すべての条件は「UAE」、抜擢されるべき“帰化軍団”のポテンシャル【イランのW杯出場危機と「代替国を探る」】(3)の画像
アジアカップでイランとも対戦したUAE。帰化選手も増え、力を増している。撮影/渡辺航滋(Sony α1使用)

 政治がスポーツに影を落とす可能性がある。6月にアメリカなど3カ国で開催されるサッカーのワールドカップに、イランが参加できなくなる可能性がぬぐい切れないのだ。もちろんイランが出られることが最善だが、「もしも」の場合はどうなるのか。サッカージャーナリスト大住良之が、「代替出場」の可能性を探る。

■最も条件に当てはまる国

 となれば、AFCの「次点」チームを選ぶのが当然ではないか。そもそもUEFAに与えられた「16チーム」の枠はすべて埋められており、イタリアはその枠内に入ることができなかったという厳然たる事実がある。一方、イランが欠場する場合には、AFCに与えられた「8チーム+インターコンチネンタルプレーオフ1枠」がフルには埋められないということになる。

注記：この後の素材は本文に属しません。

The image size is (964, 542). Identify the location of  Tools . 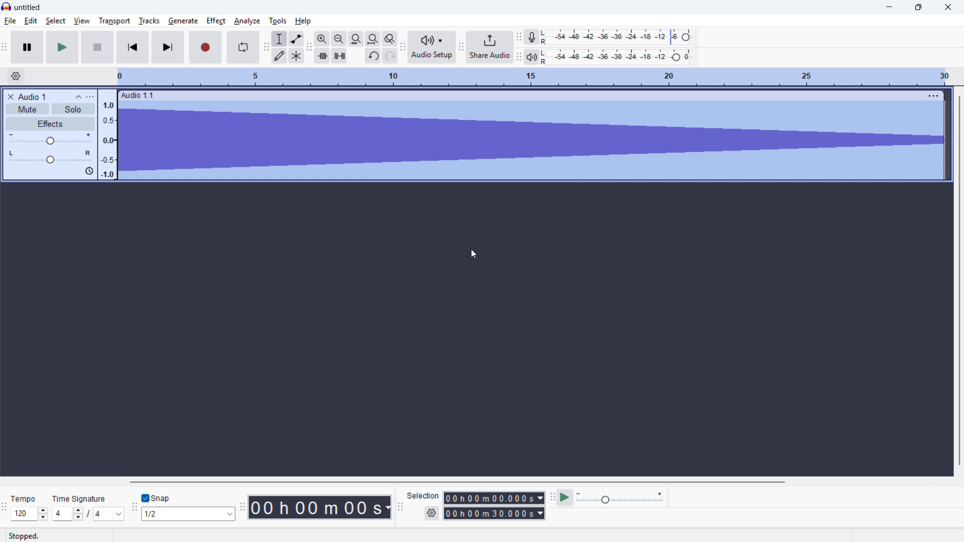
(278, 21).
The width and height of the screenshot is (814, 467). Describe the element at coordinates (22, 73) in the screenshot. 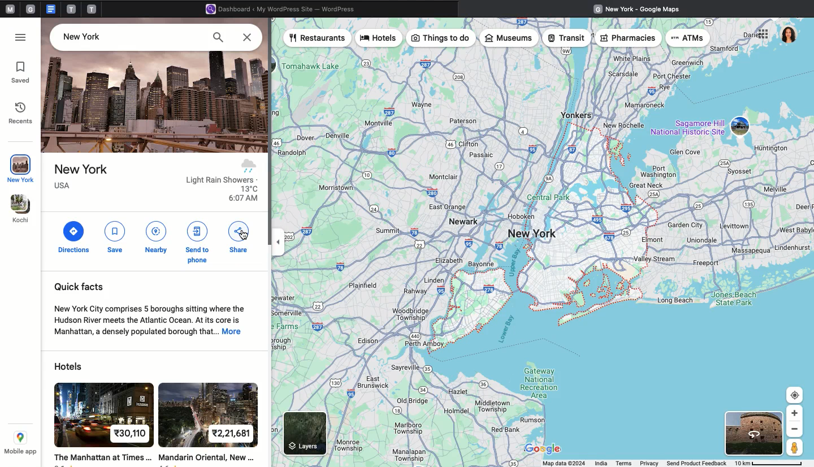

I see `Saved` at that location.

 そしてAFCからイランの代替国を選ぶとしたら、すべての条件が「UAE」を指し示しているのである。

 UAEはAFCの予選の最終段階である「第5次予選」で敗退した。同時に、イランがウズベキスタンとともに出場権を確定した「3次予選」で、この2チームに次ぐ3位を占めたのがUAEだった。そして、今回出場権を得られなかったAFC加盟国のなかで最もFIFAランキングが高いのが、68位のUAEなのである。